[READING TEXT]
+===+

# Breedlove Steampunk



## GuitarsCanada (Dec 30, 2005)

hhmmm, interesting for sure

View attachment 4251


----------



## cbg1 (Mar 27, 2012)

here is a link to a steampunk style builder
http://www.tonycochranguitars.com/

cheers
ets


----------



## Shark (Jun 10, 2010)

cbg1 said:


> here is a link to a steampunk style builder
> http://www.tonycochranguitars.com/


Interesting. When guitars like that need a setup, do you call a guitar tech or a gas fitter?


----------



## Clean Channel (Apr 18, 2011)

cbg1 said:


> here is a link to a steampunk style builder
> http://www.tonycochranguitars.com/
> 
> cheers
> ets


Not my thing, but very cool!


----------



## lchender (Dec 6, 2011)

Must be an acoustic guitar aimed at metal players. Pointy acoustics to match their pointy electrics! :banana:


----------



## Ship of fools (Nov 17, 2007)

Not for me, boy that thing is just ugly.nuff said.ship


----------



## Steadfastly (Nov 14, 2008)

Very different to the point of being ugly in my eyes.


----------



## -ST- (Feb 2, 2008)

I smiled when I got a close-up look at the neck inlay.

 
Click to see it in context.


----------



## fredyfreeloader (Dec 11, 2010)

GuitarsCanada said:


> hhmmm, interesting for sure
> 
> View attachment 4251


This reminds me of when the Gibson Barney Kessel arch top first came out in the early 1960's similar look double cutaway burst colour. It was universally panned by musicians and critics alike but it was one fantastic guitar to play and had great sound so I don't know if this one will stay around or not. I just hope is plays as well as the Kessel then some people might change their mind. Does it have to be beautiful to be good?


----------



## Milkman (Feb 2, 2006)

GuitarsCanada said:


> hhmmm, interesting for sure
> 
> View attachment 4251


I like it.


----------



## Guest (Aug 24, 2013)

need an amp.


----------

+===+

[MATERIAL SUPPLIED]
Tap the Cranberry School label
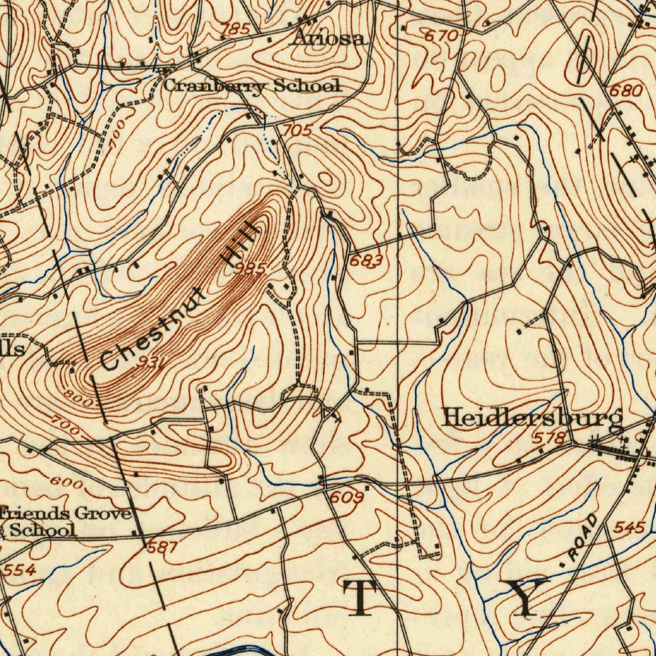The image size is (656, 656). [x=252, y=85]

+===+

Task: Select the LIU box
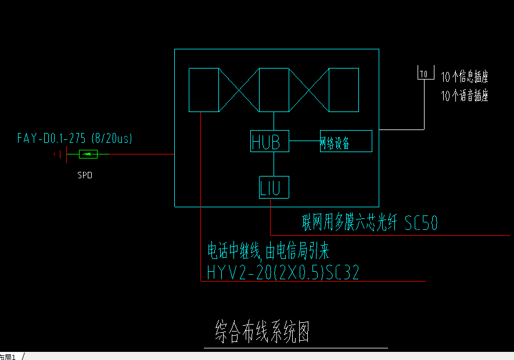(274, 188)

+===+

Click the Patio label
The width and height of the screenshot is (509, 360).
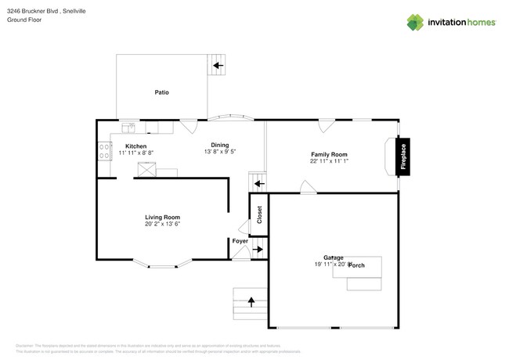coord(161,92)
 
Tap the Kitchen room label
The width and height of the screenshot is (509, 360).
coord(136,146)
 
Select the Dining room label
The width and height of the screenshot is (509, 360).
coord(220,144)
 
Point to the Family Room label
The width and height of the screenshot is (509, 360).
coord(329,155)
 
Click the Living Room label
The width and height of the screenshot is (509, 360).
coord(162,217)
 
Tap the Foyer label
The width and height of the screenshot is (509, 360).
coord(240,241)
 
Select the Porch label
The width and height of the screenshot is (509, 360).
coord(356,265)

+===+

[WHAT IS ASKED]
(a) Repeat the part of the Breedlove Steampunk thread starting at "## fredyfreeloader (Dec" and ending at "to be good?".
(b) In the Breedlove Steampunk thread, which guitar does fredyfreeloader say the Steampunk reminds him of?
(c) Name every poster in the Breedlove Steampunk thread who quotes an earlier post.
The listing comes from a different source than the Breedlove Steampunk thread.

[ANSWERS PROVIDED]
(a)
## fredyfreeloader (Dec 11, 2010)

GuitarsCanada said:


> hhmmm, interesting for sure
> 
> View attachment 4251


This reminds me of when the Gibson Barney Kessel arch top first came out in the early 1960's similar look double cutaway burst colour. It was universally panned by musicians and critics alike but it was one fantastic guitar to play and had great sound so I don't know if this one will stay around or not. I just hope is plays as well as the Kessel then some people might change their mind. Does it have to be beautiful to be good?

(b) The Gibson Barney Kessel arch top.

(c) Shark, Clean Channel, fredyfreeloader, Milkman